En outre, quand le juge demande aux prévenus ce qu’ils pensent de savoir que des gens souffrent, sont obligés de quitter leurs villages pour se trouver en situation de déplacé interne avec les difficultés qui en découlent (faim, pauvreté…), ces derniers disent « avoir de la peine ». « Nous ne voulons pas que les gens souffrent, mais nous sommes obligés de faire ce que nous faisons. Il suffit juste qu’ils acceptent le coran comme seule loi », lâche N.A, qui tient mordicus qu’ils ne s’en prennent jamais aux populations civiles, désarmées. Piégé par le cas de Solhan, il répondra que c’est « un seul âne qui a mangé la farine et tous les autres ont la bouche blanchie ».

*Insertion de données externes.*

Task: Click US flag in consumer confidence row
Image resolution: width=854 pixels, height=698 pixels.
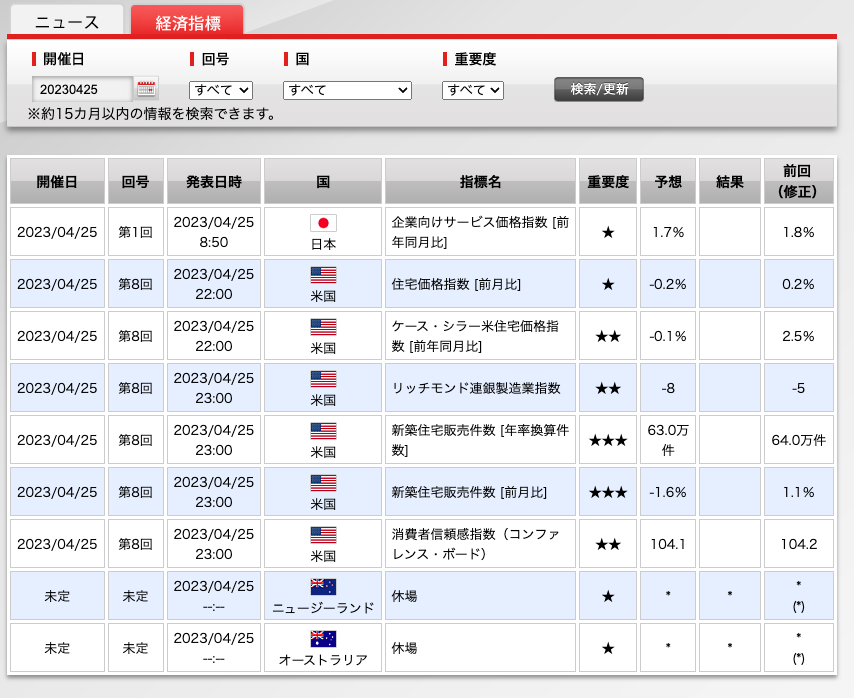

Sur ce, le procureur a requis 20 ans ferme d’emprisonnement dont 15 ans de sûreté contre les prévenus. Après suspension, cette sentence a été confirmée par les juges.

Mais avant, à la question de savoir ce que feront les deux terroristes à leur sorti: « je ne peux pas répondre à cette question tant que je suis en prison », a répliqué D.A.H. Quant à N.A, lui a déclaré : « nous n’esperions même pas sortir d’ici vivant. Nous nous sommes engagés, connaissant les risques. On pensait qu’on allait être condamnés et fusillés ». Le juge a tout de même rappelé à celui-là qui se dit prêt pour aller trouver « 70 vierges au paradis » que la peine de mort est abrogée au Burkina Faso.

Minute.bf

1 COMMENTAIRE

  1. Cette peine je ne l’imagine pas , mais exactement que feront-ils s’ils arrivaient à sortir de cette prison en vie ? Sûre qu’ils vont reprendre ce même chemin qui les à conduit en prison. Ils sont conscients du chemin qu’ils ont pris, et je n’ai jamais lu le coran mais je ne pense pas qu’il y’a un haddi qui leur dit de menancer, ou tuer d’autres humains pour instaurer la charia. On ne négocie jamais avec un terroriste, ils voudront toujours plus; même si ces enseignements de cette école avaient décidé d’inculquer aux élèves les lois qu’ils ont reçu. Bref ces amis terroristes pourront prendre des décisions très dangereux pour rendre justice aux leurs. Mais prendre la vie d’autres personnes, leur faire peur, pour instaurer sa dictature est une chose qu’il faut punir car ils profitent de cela pour se dire qu’ils sont de bon exemple, ce qui n’est pas le cas mais c’est une attitude vulgaire qu’un homme majeur puisse prendre.